[Stored data entries]
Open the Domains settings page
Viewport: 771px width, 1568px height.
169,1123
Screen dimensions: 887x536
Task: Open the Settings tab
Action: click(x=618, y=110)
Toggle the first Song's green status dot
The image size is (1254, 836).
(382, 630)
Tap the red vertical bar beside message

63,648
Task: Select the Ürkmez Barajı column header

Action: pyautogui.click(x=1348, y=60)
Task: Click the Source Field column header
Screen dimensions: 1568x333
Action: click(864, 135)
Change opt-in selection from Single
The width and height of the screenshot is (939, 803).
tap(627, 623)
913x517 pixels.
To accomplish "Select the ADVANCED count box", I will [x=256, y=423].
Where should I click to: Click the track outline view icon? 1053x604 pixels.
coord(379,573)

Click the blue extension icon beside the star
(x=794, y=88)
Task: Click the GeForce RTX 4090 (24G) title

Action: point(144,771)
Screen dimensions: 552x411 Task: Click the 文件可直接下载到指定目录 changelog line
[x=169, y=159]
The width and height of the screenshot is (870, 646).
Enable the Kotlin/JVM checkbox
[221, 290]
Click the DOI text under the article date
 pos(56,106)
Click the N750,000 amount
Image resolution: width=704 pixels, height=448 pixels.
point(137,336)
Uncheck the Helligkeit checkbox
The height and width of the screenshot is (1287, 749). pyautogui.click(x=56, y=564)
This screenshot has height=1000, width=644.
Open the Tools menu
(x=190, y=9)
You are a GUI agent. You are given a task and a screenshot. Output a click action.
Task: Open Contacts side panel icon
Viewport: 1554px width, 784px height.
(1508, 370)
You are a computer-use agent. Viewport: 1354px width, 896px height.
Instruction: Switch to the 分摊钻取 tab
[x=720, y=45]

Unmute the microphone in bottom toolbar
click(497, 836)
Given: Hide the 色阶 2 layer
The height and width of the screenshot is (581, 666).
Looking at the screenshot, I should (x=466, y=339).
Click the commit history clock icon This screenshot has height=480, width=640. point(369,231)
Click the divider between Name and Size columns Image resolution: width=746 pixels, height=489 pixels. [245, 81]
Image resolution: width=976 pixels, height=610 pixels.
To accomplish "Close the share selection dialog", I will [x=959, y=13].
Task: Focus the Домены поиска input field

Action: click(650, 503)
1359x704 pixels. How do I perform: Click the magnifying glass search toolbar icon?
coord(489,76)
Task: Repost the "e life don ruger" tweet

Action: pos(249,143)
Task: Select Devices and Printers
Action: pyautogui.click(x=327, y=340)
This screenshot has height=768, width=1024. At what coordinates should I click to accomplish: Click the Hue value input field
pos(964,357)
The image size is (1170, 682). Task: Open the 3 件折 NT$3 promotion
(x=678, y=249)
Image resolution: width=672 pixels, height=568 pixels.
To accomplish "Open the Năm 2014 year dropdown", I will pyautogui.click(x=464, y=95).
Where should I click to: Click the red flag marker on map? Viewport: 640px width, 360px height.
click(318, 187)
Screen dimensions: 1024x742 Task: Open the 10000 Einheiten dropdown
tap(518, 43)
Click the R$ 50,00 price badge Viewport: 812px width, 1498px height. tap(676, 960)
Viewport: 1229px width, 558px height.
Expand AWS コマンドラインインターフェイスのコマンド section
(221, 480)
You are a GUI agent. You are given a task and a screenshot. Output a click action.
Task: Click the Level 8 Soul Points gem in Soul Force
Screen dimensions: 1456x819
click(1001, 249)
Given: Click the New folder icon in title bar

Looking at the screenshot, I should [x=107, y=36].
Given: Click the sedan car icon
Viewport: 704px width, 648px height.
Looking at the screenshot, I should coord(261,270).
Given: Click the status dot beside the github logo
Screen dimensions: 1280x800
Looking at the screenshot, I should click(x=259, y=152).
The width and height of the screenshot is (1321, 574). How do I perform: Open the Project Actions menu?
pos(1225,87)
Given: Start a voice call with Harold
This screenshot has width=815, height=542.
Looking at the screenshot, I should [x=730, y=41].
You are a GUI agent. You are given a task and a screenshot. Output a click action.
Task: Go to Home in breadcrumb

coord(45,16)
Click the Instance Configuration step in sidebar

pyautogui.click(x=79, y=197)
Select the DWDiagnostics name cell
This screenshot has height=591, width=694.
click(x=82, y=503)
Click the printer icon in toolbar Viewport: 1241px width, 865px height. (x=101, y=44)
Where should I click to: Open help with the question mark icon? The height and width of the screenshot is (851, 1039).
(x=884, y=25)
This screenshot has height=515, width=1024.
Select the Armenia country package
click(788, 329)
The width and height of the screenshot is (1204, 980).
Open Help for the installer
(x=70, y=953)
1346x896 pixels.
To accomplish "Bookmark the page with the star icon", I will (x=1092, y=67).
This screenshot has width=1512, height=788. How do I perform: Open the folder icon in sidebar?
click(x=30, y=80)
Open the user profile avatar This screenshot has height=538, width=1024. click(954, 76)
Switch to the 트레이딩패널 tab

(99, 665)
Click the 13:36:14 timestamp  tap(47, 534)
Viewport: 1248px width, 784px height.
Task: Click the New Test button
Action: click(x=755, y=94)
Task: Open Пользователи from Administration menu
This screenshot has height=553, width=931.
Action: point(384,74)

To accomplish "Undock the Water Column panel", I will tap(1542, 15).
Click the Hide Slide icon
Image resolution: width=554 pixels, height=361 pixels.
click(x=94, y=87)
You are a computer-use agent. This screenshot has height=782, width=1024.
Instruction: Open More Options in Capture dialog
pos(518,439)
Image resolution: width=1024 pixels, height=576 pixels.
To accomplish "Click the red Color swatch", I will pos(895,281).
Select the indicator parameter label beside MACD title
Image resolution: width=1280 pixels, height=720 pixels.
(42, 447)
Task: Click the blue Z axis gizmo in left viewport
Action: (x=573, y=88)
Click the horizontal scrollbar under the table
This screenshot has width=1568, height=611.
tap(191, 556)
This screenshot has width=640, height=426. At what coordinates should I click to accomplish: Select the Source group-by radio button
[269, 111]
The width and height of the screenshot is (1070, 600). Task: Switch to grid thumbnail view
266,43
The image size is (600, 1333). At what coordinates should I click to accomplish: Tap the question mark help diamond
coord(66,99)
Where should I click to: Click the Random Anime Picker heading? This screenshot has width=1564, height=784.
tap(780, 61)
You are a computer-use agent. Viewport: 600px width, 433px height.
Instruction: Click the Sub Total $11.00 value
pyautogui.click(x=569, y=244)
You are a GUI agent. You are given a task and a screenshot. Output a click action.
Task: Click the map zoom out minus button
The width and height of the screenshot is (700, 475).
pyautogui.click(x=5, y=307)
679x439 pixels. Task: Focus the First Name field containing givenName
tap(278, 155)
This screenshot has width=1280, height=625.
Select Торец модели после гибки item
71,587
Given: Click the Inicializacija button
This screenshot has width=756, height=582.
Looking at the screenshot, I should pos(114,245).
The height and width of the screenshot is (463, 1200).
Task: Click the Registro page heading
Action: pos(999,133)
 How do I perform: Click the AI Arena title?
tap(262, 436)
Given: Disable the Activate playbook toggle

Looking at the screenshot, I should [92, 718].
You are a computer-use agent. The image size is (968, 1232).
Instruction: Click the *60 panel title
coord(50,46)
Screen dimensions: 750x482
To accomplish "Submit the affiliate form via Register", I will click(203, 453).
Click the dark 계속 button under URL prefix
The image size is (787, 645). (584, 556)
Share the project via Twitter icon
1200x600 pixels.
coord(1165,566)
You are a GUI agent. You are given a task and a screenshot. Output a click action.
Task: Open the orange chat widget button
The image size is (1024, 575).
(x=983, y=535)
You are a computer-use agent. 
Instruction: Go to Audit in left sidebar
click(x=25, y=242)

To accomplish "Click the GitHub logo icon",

--- THE TASK ---
Your reply should consist of the records, copied exactly.

--- WORKED SOLUTION ---
Open the Domains settings page
Viewport: 771px width, 1568px height.
169,1123
Screen dimensions: 887x536
Task: Open the Settings tab
Action: click(x=618, y=110)
Toggle the first Song's green status dot
The image size is (1254, 836).
(382, 630)
Tap the red vertical bar beside message

63,648
Task: Select the Ürkmez Barajı column header

Action: pyautogui.click(x=1348, y=60)
Task: Click the Source Field column header
Screen dimensions: 1568x333
Action: click(864, 135)
Change opt-in selection from Single
The width and height of the screenshot is (939, 803).
tap(627, 623)
913x517 pixels.
To accomplish "Select the ADVANCED count box", I will [x=256, y=423].
Where should I click to: Click the track outline view icon? 1053x604 pixels.
coord(379,573)

Click the blue extension icon beside the star
(x=794, y=88)
Task: Click the GeForce RTX 4090 (24G) title

Action: point(144,771)
Screen dimensions: 552x411 Task: Click the 文件可直接下载到指定目录 changelog line
[x=169, y=159]
The width and height of the screenshot is (870, 646).
Enable the Kotlin/JVM checkbox
[221, 290]
Click the DOI text under the article date
 pos(56,106)
Click the N750,000 amount
Image resolution: width=704 pixels, height=448 pixels.
point(137,336)
Uncheck the Helligkeit checkbox
The height and width of the screenshot is (1287, 749). pyautogui.click(x=56, y=564)
This screenshot has height=1000, width=644.
Open the Tools menu
(x=190, y=9)
You are a GUI agent. You are given a task and a screenshot. Output a click action.
Task: Open Contacts side panel icon
Viewport: 1554px width, 784px height.
(1508, 370)
You are a computer-use agent. Viewport: 1354px width, 896px height.
Instruction: Switch to the 分摊钻取 tab
[x=720, y=45]

Unmute the microphone in bottom toolbar
click(497, 836)
Given: Hide the 色阶 2 layer
The height and width of the screenshot is (581, 666).
Looking at the screenshot, I should (x=466, y=339).
Click the commit history clock icon This screenshot has height=480, width=640. point(369,231)
Click the divider between Name and Size columns Image resolution: width=746 pixels, height=489 pixels. [245, 81]
Image resolution: width=976 pixels, height=610 pixels.
To accomplish "Close the share selection dialog", I will [x=959, y=13].
Task: Focus the Домены поиска input field

Action: click(650, 503)
1359x704 pixels. How do I perform: Click the magnifying glass search toolbar icon?
coord(489,76)
Task: Repost the "e life don ruger" tweet

Action: pos(249,143)
Task: Select Devices and Printers
Action: pyautogui.click(x=327, y=340)
This screenshot has height=768, width=1024. At what coordinates should I click to accomplish: Click the Hue value input field
pos(964,357)
The image size is (1170, 682). Task: Open the 3 件折 NT$3 promotion
(x=678, y=249)
Image resolution: width=672 pixels, height=568 pixels.
To accomplish "Open the Năm 2014 year dropdown", I will pyautogui.click(x=464, y=95).
Where should I click to: Click the red flag marker on map? Viewport: 640px width, 360px height.
click(318, 187)
Screen dimensions: 1024x742 Task: Open the 10000 Einheiten dropdown
tap(518, 43)
Click the R$ 50,00 price badge Viewport: 812px width, 1498px height. tap(676, 960)
Viewport: 1229px width, 558px height.
Expand AWS コマンドラインインターフェイスのコマンド section
(221, 480)
You are a GUI agent. You are given a task and a screenshot. Output a click action.
Task: Click the Level 8 Soul Points gem in Soul Force
Screen dimensions: 1456x819
click(1001, 249)
Given: Click the New folder icon in title bar

Looking at the screenshot, I should [x=107, y=36].
Given: Click the sedan car icon
Viewport: 704px width, 648px height.
Looking at the screenshot, I should coord(261,270).
Given: Click the status dot beside the github logo
Screen dimensions: 1280x800
Looking at the screenshot, I should click(x=259, y=152).
The width and height of the screenshot is (1321, 574). How do I perform: Open the Project Actions menu?
pos(1225,87)
Given: Start a voice call with Harold
This screenshot has width=815, height=542.
Looking at the screenshot, I should [x=730, y=41].
You are a GUI agent. You are given a task and a screenshot. Output a click action.
Task: Go to Home in breadcrumb

coord(45,16)
Click the Instance Configuration step in sidebar

pyautogui.click(x=79, y=197)
Select the DWDiagnostics name cell
This screenshot has height=591, width=694.
click(x=82, y=503)
Click the printer icon in toolbar Viewport: 1241px width, 865px height. (x=101, y=44)
Where should I click to: Open help with the question mark icon? The height and width of the screenshot is (851, 1039).
(x=884, y=25)
This screenshot has height=515, width=1024.
Select the Armenia country package
click(788, 329)
The width and height of the screenshot is (1204, 980).
Open Help for the installer
(x=70, y=953)
1346x896 pixels.
To accomplish "Bookmark the page with the star icon", I will (x=1092, y=67).
This screenshot has width=1512, height=788. How do I perform: Open the folder icon in sidebar?
click(x=30, y=80)
Open the user profile avatar This screenshot has height=538, width=1024. click(954, 76)
Switch to the 트레이딩패널 tab

(99, 665)
Click the 13:36:14 timestamp  tap(47, 534)
Viewport: 1248px width, 784px height.
Task: Click the New Test button
Action: click(x=755, y=94)
Task: Open Пользователи from Administration menu
This screenshot has height=553, width=931.
Action: point(384,74)

To accomplish "Undock the Water Column panel", I will tap(1542, 15).
Click the Hide Slide icon
Image resolution: width=554 pixels, height=361 pixels.
click(x=94, y=87)
You are a computer-use agent. This screenshot has height=782, width=1024.
Instruction: Open More Options in Capture dialog
pos(518,439)
Image resolution: width=1024 pixels, height=576 pixels.
To accomplish "Click the red Color swatch", I will pos(895,281).
Select the indicator parameter label beside MACD title
Image resolution: width=1280 pixels, height=720 pixels.
(42, 447)
Task: Click the blue Z axis gizmo in left viewport
Action: (x=573, y=88)
Click the horizontal scrollbar under the table
This screenshot has width=1568, height=611.
tap(191, 556)
This screenshot has width=640, height=426. At what coordinates should I click to accomplish: Select the Source group-by radio button
[269, 111]
The width and height of the screenshot is (1070, 600). Task: Switch to grid thumbnail view
266,43
The image size is (600, 1333). At what coordinates should I click to accomplish: Tap the question mark help diamond
coord(66,99)
Where should I click to: Click the Random Anime Picker heading? This screenshot has width=1564, height=784.
tap(780, 61)
You are a computer-use agent. Viewport: 600px width, 433px height.
Instruction: Click the Sub Total $11.00 value
pyautogui.click(x=569, y=244)
You are a GUI agent. You are given a task and a screenshot. Output a click action.
Task: Click the map zoom out minus button
The width and height of the screenshot is (700, 475).
pyautogui.click(x=5, y=307)
679x439 pixels. Task: Focus the First Name field containing givenName
tap(278, 155)
This screenshot has width=1280, height=625.
Select Торец модели после гибки item
71,587
Given: Click the Inicializacija button
This screenshot has width=756, height=582.
Looking at the screenshot, I should pos(114,245).
The height and width of the screenshot is (463, 1200).
Task: Click the Registro page heading
Action: pos(999,133)
 How do I perform: Click the AI Arena title?
tap(262, 436)
Given: Disable the Activate playbook toggle

Looking at the screenshot, I should [92, 718].
You are a computer-use agent. The image size is (968, 1232).
Instruction: Click the *60 panel title
coord(50,46)
Screen dimensions: 750x482
To accomplish "Submit the affiliate form via Register", I will click(203, 453).
Click the dark 계속 button under URL prefix
The image size is (787, 645). (584, 556)
Share the project via Twitter icon
1200x600 pixels.
coord(1165,566)
You are a GUI agent. You are given a task and a screenshot. Output a click action.
Task: Open the orange chat widget button
The image size is (1024, 575).
(x=983, y=535)
You are a computer-use agent. 
Instruction: Go to Audit in left sidebar
click(x=25, y=242)

To accomplish "Click the GitHub logo icon",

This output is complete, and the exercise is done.